Food & Drink
Foodie Finds: San Francisco
Published: April 30, 2014
When my best friend announced she was moving to San Francisco, I wasn’t the least bit surprised. She’s always been in love with the idea of a bigger, more bustling city and while our fair San Anto comes in as seventh largest in the U.S., I couldn’t deny its small town feel (which I love). Moreover, her move meant I could visit and forgo any hotel bills—always a win.

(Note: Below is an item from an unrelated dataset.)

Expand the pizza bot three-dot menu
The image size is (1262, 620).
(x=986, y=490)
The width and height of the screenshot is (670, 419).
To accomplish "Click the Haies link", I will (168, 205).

While the differences between San Francisco and San Antonio couldn’t be more obvious—their public transit is leagues ahead, no urban sprawl, it’s a huge tech start-up incubator—there are a few similarities that make the city feel instantly familiar. I stuck with the Mission District, home of the city’s oldest standing building, which reminds me of our own Southtown with its plentiful eateries, galleries and boutiques, all within walking distance. If I had to cherry-pick which concepts should take hold of the Alamo City, these would be it:
Artisanal Cheese Shops: At the behest of Associate Editor Bryan Rindfuss, I stopped by Mission Cheese (missioncheese.net) and instantly fell in love. The teensy shop holds maybe 25 people tops, all there for their love of cheese, wine and craft beer. I chose to indulge in a Monger’s Choice board ($12) that featured three cuts of frommage, be it local or from across the nation, and a flight of beer paired to the sampler ($10). What set this experience apart was the enthusiasm with which the cheesemongers delivered the product and told each cheese’s origin and what to expect in regards to flavor.

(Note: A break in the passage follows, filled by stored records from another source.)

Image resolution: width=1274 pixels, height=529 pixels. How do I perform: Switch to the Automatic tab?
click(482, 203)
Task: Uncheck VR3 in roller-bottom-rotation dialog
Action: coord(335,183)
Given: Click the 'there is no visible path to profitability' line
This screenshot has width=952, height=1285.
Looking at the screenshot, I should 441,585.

Mobile Sushi: No, not food-truck sushi. I mean sushi that’s made in front of your eyes by a team of chefs and dispensed via tiny wooden boats that bob their way along a 15-foot over track. It’s slightly touristy, to be sure, but it’s also entertaining and wallet-friendly. Our stop at Warakubune Sushi Restaurant was expedient—three sushi pieces came out per plate, and plates were labeled by price ($1.95 for standard rolls, $4.65 for tuna and seasonal oyster creations). Special orders were encouraged, but why bother looking at the menu when you could peek over the ledge of the mini-boats, eye your selection and literally hand-pick an especially yummy-looking roll such as the fried asparagus with sweet unagi?

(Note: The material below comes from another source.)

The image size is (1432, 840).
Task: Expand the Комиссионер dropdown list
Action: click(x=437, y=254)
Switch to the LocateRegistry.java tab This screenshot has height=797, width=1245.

Mescal Bar, Por Favor: I’ve implored this before (See “Booze and Bar Resolutions for Drinkers, Tenders and Owners,” Dec 30, 2013), but allow me to try once more. The reason for my visit to Loló (lolosf.com) wasn’t its small bites menu; I was there for the mescal. The restaurant carries a house mescal from its agave bar. I chose a Gold Digger of house mescal, yellow chartreuse, tonic syrup and grapefruit bitters, served up for a sweet, smoky (obviously) and plenty boozy cocktail. The 1451 Stevenson with mescal, pineapple, Angostura and liquid smoke (?!), on the rocks was refreshing and smooth, even with the added touch of humo. The creations showcased the spirit’s versatility and got me boozed up enough to forget the tiny flour tortillas used in Loló’s grilled beef tacos.